4 Model Analysis

First, load packages required for this chapter.

Code

library(dplyr)
library(tidyr)
library(readr)
library(ggplot2)
library(here)
library(knitr)
library(terra)
library(tidyterra)
library(stringr)
library(purrr)
library(ranger)
library(parallel)

4.1 Load model and data

The trained model, calibration and validation data are loaded.

Code

# Load random forest model
rf_bor <- readRDS(here("data/rf_for_pH0-10.rds"))
df_train <- readRDS(here("data/cal_for_ph0-10.rds"))
df_test <- readRDS(here("data/val_for_ph0-10.rds"))

Next, we load a mask of the area over which the soil will be mapped. Our target area to predict over is defined in the file area_to_be_mapped.tif. Since we only want to predict on a given study area, the TIF file comes with a labeling of 0 for pixels that are outside the area of interest and 1 for pixels within the area of interest.

Code

# Load area to be predicted
raster_mask <- rast(here("data-raw/geodata/study_area/area_to_be_mapped.tif"))

# Turn target raster into a dataframe, 1 px = 1 cell
df_mask <- as.data.frame(raster_mask, xy = TRUE)

# Filter only for area of interest
df_mask <- df_mask |>
  filter(area_to_be_mapped == 1)

# Display df
head(df_mask) |>
  kable()

x	y	area_to_be_mapped
2587670	1219750	1
2587690	1219750	1
2587090	1219190	1
2587090	1219170	1
2587110	1219170	1
2587070	1219150	1

Next, we have to load the selected set of covariates as maps.
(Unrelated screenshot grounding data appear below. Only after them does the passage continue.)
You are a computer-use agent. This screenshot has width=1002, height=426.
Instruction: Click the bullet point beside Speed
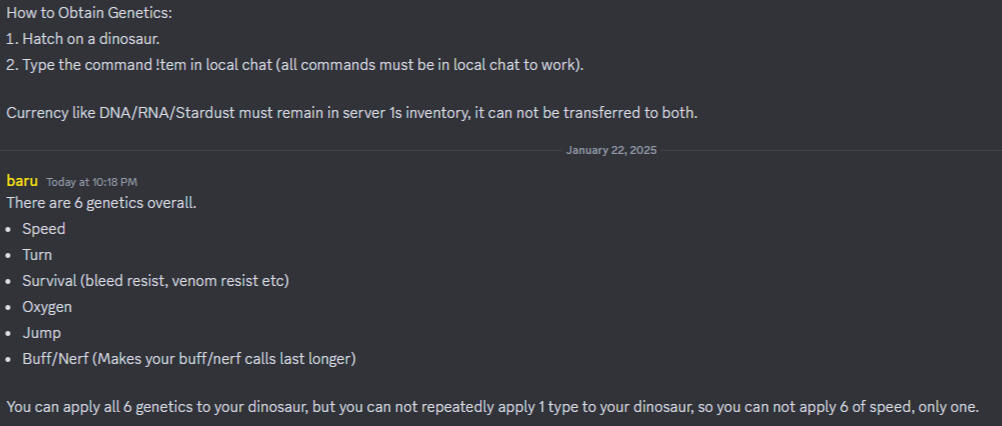9,229
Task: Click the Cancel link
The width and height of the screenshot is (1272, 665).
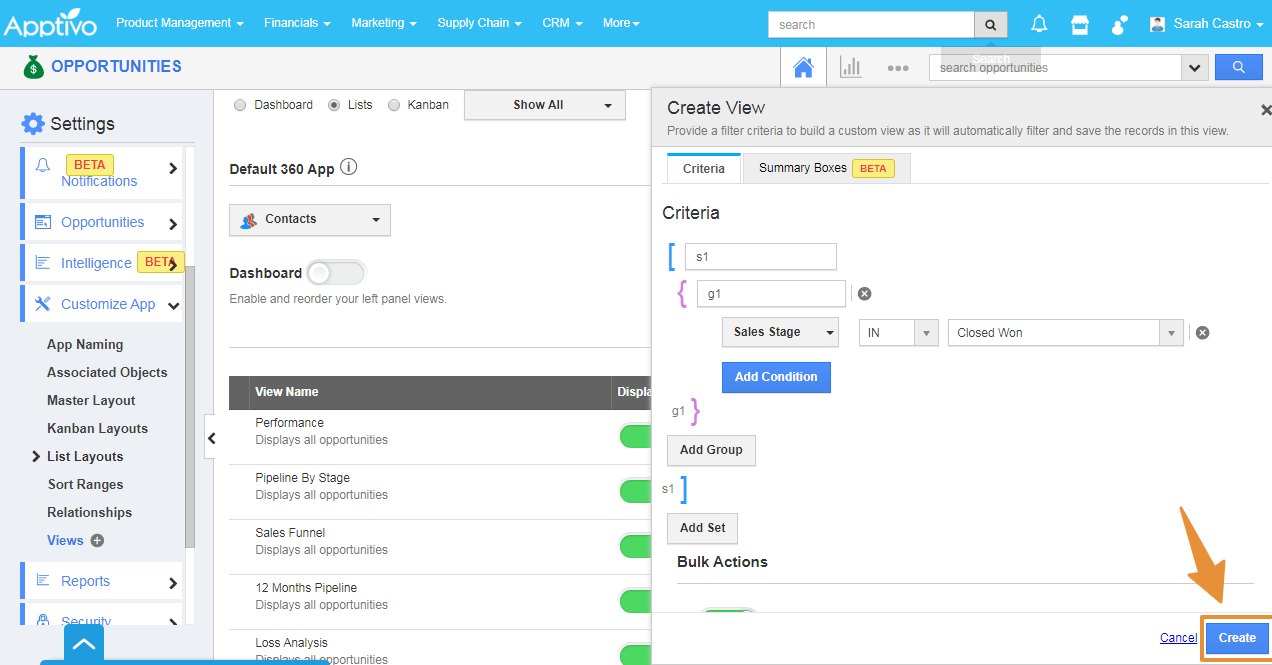Action: click(1178, 638)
These will be as the basis for spatial upscaling and provide the predictor values across space, fed into the trained model for predicting soil pH across space.

Get a list of all available covariate file names.

Code

files_covariates <- list.files(
  path = here("data-raw/geodata/covariates/"),
  pattern = ".tif$",
  recursive = TRUE,
  full.names = TRUE
)

Note that the predictor rasters have to have the same resolution, extent, and coordinate reference system. This is the case as shown for two randomly picked examples.

Code

random_files <- sample(files_covariates, 2)
rast(random_files[1])

class       : SpatRaster 
size        : 986, 2428, 1  (nrow, ncol, nlyr)
resolution  : 20, 20  (x, y)
extent      : 2568140, 2616700, 1200740, 1220460  (xmin, xmax, ymin, ymax)
coord. ref. : CH1903+ / LV95 
source      : Se_PO2m_r500.tif 
name        : Se_PO2m_r500 
min value   :    0.3541574 
max value   :    1.6430260

Code

rast(random_files[2])

class       : SpatRaster 
size        : 986, 2428, 1  (nrow, ncol, nlyr)
resolution  : 20, 20  (x, y)
extent      : 2568140, 2616700, 1200740, 1220460  (xmin, xmax, ymin, ymax)
coord. ref. : CH1903+ / LV95 
source      : Se_curv2m_std_5c.tif 
name        : Se_curv2m_std_5c 
min value   :           0.0000 
max value   :         915.7392

Load the rasters for the selected predictor variables into a raster object (a “stack” of multiple rasters).

Code

# Filter that list only for the variables used in the RF
preds_selected <- names(rf_bor$forest$covariate.levels)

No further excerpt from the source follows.